The format of the entries in the configuration files is
EvtSel.UMASK(.CMSK=...)(.AnyT)(.EDG)(.INV)(.TakenAlone)(.CTR=...)(.MSR_3F6H=...)(.MSR_PF=...)(.MSR_RSP0=...)(.MSR_RSP1=...) Name
You can find details on the meanings of the different parts of the entries in chapter 18 of [Intel's System Programming Guide](https://www.intel.com/content/www/us/en/develop/download/intel-64-and-ia-32-architectures-sdm-combined-volumes-3a-3b-3c-and-3d-system-programming-guide.html) and at .
## MSR Performance Counter Config Files
Some performance counters, such as the uncore counters or the RAPL counters on Intel CPUs, cannot be read with the `RDPMC` instruction, but only with the `RDMSR` instruction. The entries in the corresponding configuration files have the following format:
msr_...=...(.msr_...=...)* msr_... Name
For example, the line
msr_0xE01=0x20000000.msr_700=0x408F34 msr_706 LLC_LOOKUP_CBO_0
can be used to count the number of last-level cache lookups in C-Box 0 on a Skylake system. Details on this can be found in Intel's uncore performance monitoring reference manuals, e.g., [here](https://www.intel.com/content/dam/www/public/us/en/documents/manuals/6th-gen-core-family-uncore-performance-monitoring-manual.pdf).
## Pausing Performance Counting
If the `-no_mem` option is used, nanoBench provides a feature to temporarily pause performance counting (however, this feature is not available for cycle-by-cycle measurements). This is enabled by including the *magic* byte sequences `0xF0B513B1C2813F04` (for stopping the counters), and `0xE0B513B1C2813F04` (for restarting them) in the code of the microbenchmark.

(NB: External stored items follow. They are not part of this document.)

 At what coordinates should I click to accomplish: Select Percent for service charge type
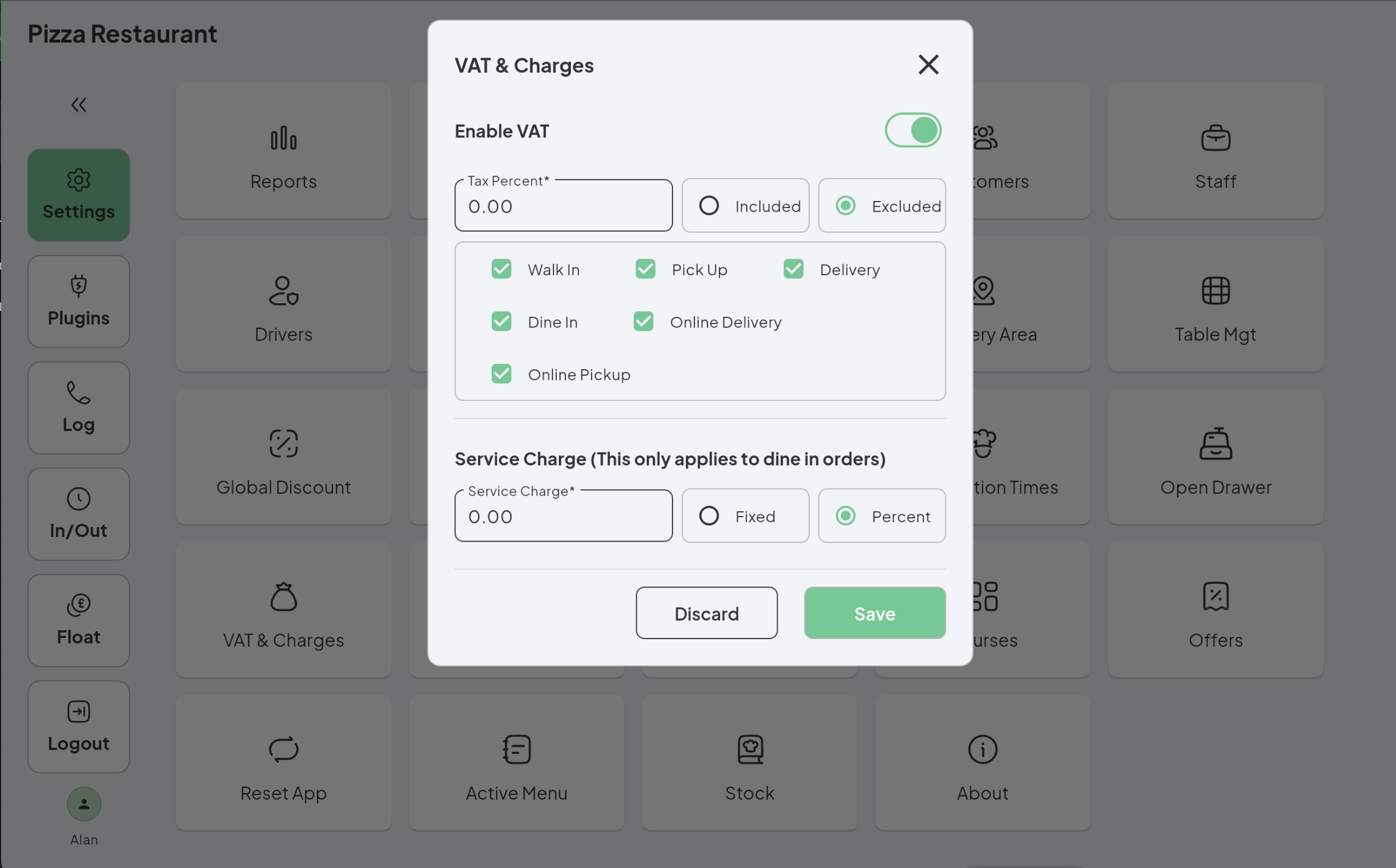[x=845, y=515]
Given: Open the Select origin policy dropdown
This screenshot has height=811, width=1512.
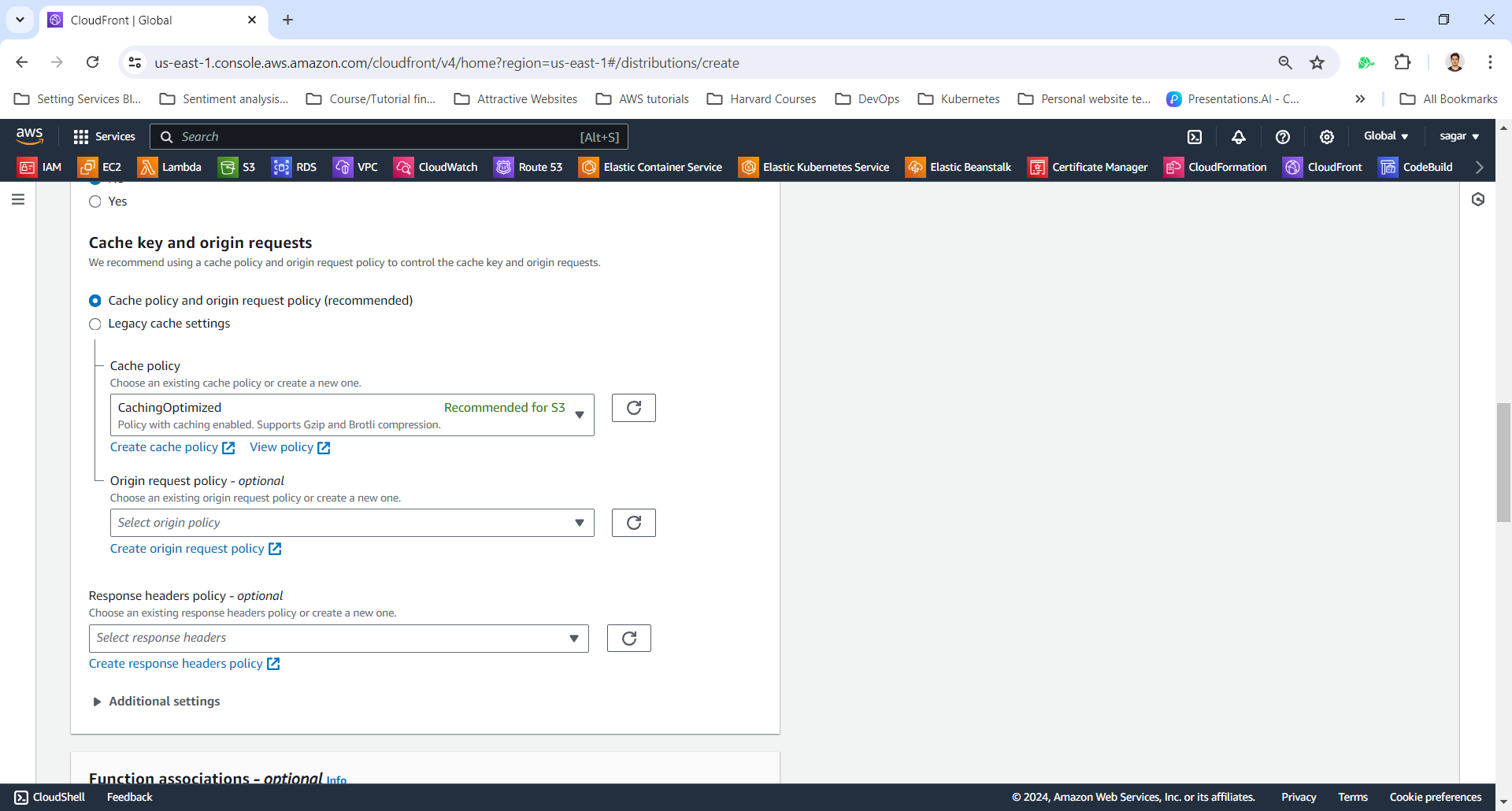Looking at the screenshot, I should (x=351, y=523).
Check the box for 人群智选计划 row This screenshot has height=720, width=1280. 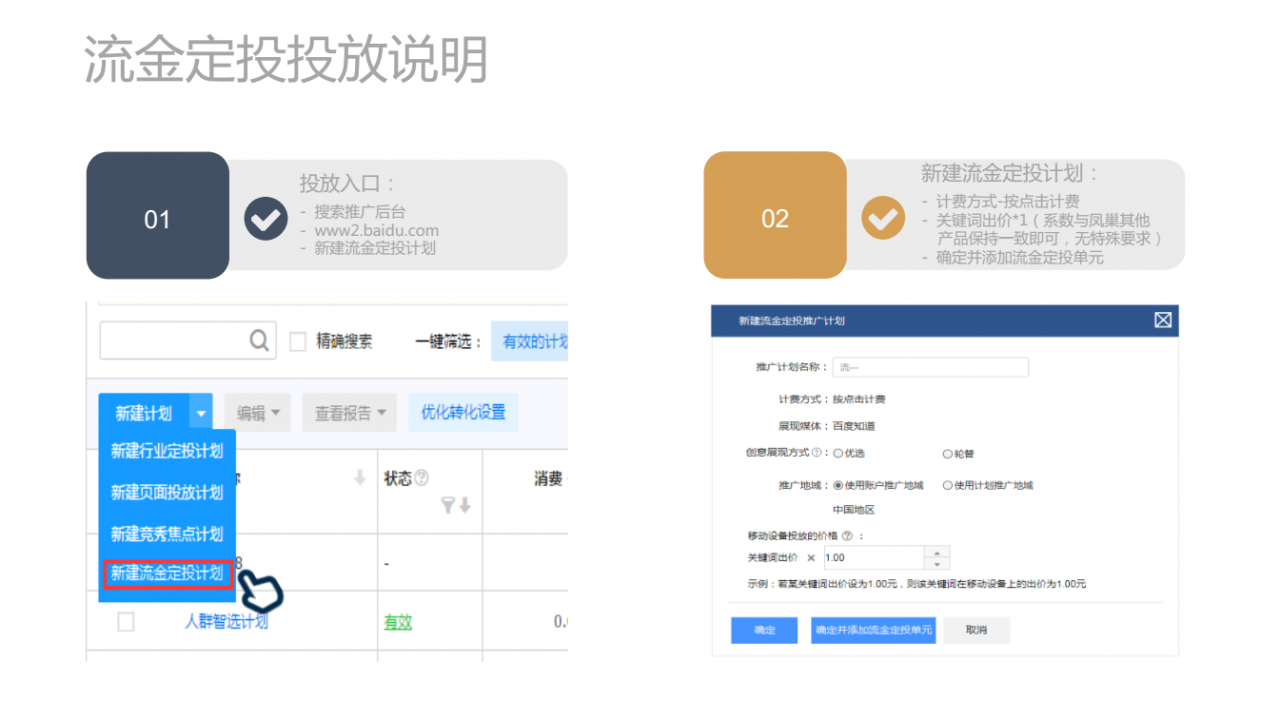[x=126, y=622]
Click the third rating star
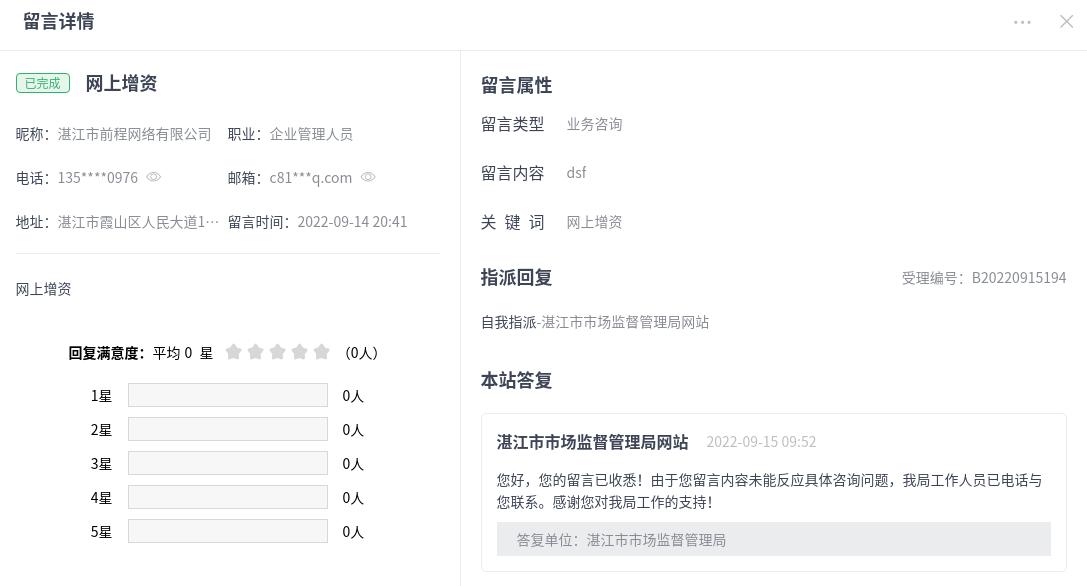Screen dimensions: 1087x586 pyautogui.click(x=278, y=352)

Using this feature incurs a certain timing overhead that will be included in the measurement results. It is therefore, in particular, useful for microbenchmarks that do not measure the time, but e.g., cache hits or misses, such as the microbenchmarks generated by the tools in [tools/CacheAnalyzer](tools/CacheAnalyzer).
## Debug Mode
If the debug mode is enabled, the [generated code](#generated-code) contains a breakpoint right before the line `m2 = read_perf_ctrs`, and *nanoBench* is run using *gdb*. This makes it possible to analyze the effect of the code to be benchmarked on registers and on the memory. The command `info all-registers` can, for example, be used to display the current values of all registers.
## Supported Platforms
*nanoBench* should work with all Intel processors supporting architectural performance monitoring version ≥ 2, as well as with AMD Family 17h processors. Cycle-by-cycle measurements are only available on Intel CPUs with at least four programmable performance counters.
The code was developed and tested using Ubuntu 18.04 and 20.04.